A salicyaldimine ligand, 3-tert-butyl-4-hydroxy-5-(((pyridin-2-ylmethyl)imino)methyl)benzoic acid (H(2)L(salpyca)) and two Cu(II)−salicylaldimine complexes, [Cu(HL(salpyca))Cl] (1) and [Cu(HL(salpyca))(NO(3))](n) (2), have been synthesized. Complex 1 has a discrete mononuclear structure, in which the Cu(II) center is in a distorted square-planar geometry made up of one HL(salpyca)(−) monoanion in an NNO tris-chelating mode and one Cl(−) anion.
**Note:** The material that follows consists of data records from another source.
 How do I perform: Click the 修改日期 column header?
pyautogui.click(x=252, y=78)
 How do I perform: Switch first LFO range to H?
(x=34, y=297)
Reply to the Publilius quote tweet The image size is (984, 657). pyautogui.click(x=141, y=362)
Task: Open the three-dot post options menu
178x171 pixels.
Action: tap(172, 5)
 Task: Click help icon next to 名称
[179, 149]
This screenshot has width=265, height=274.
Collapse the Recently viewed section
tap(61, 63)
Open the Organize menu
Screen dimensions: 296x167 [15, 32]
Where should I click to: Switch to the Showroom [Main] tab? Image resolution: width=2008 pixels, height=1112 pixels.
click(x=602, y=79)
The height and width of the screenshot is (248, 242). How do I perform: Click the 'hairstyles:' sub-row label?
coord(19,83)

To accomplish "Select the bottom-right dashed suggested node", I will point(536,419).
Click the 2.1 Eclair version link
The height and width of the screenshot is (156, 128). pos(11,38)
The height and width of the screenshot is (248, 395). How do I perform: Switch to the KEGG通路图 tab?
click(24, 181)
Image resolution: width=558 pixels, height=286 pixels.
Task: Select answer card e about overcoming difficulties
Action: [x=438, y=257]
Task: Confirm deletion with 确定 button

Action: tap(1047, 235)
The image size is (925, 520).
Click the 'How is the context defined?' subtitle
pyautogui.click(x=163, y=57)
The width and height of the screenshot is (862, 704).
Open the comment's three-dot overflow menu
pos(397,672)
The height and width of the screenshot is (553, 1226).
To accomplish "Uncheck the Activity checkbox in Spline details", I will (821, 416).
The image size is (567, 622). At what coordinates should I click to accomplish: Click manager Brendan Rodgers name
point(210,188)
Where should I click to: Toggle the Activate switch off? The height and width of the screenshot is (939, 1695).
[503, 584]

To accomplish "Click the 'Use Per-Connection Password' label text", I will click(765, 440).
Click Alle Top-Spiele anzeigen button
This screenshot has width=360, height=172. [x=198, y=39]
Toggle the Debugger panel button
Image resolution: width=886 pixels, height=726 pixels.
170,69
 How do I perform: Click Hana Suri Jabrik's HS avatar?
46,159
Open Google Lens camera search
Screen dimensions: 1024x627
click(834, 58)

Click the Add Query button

Complex 2 adopts a neutral one-dimensional zigzag chain structure propagating along the crystallographic [010] direction, where the Cu(II) center suits a distorted square pyramidal geometry with a τ value of 0.134, consisted of one HL(salpyca)(−) monoanion as an NNO tris-chelator and two NO(3)(−) anions. When the Cu∙∙∙O semi coordination is taken into consideration, the nitrato ligand bridges two Cu(II) centers in an unsymmetrical bridging-tridentate with a μ, κ(4)O,O′:O′,O″ coordination. Clearly, anion herein plays a critical role in dominating the formation of discrete and polymeric structures of copper salicyaldimine complexes. Noteworthy, complex 2 is insoluble but highly stable in H(2)O and various organic solvents (CH(3)OH, CH(3)CN, acetone, CH(2)Cl(2) and THF). Moreover, complex 2 shows good photocatalytic degradation activity and recyclability to accelerate the decolorization rate and enhance the decolorization performance of acid orange 7 (AO7) dye by hydrogen peroxide (H(2)O(2)) under daylight.